David Johnson Clarke (1914-2009): One of the Greatest

Vol. 47, No. 1 [Page 62]

The Colorado Lawyer

January, 2018

PROFILES IN SUCCESS

Colorado Lawyer’s “Profiles in Success” column celebrates those individuals, living and deceased, whose contributions to the practice of law lend themselves to inspiring narratives. This article is part of the “Six of the Greatest” series honoring Charles J. Beise, Daniel S. Hoffman, Howard Jenkins, David Johnson Clarke, Bryant O’Donnell, and former Colorado Chief Justice William Erickson. To suggest an article, contact Brendan Baker at bbaker@cobar.org.

JON B. CLARKE, J.

David (Dave) Johnson Clarke died on November 9, 2009 of congestive heart failure. He was interred four days later at Fort Logan National Cemetery following a Veteran’s funeral with military honors.

Available data
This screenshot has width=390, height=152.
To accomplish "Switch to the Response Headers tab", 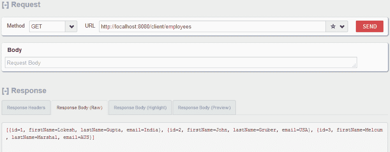I will [x=26, y=108].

What you have to do
Copy the passage from the David Johnson Clarke profile word for word, starting at "David (Dave) Johnson" and ending at "with military honors.".

Final answer
David (Dave) Johnson Clarke died on November 9, 2009 of congestive heart failure. He was interred four days later at Fort Logan National Cemetery following a Veteran’s funeral with military honors.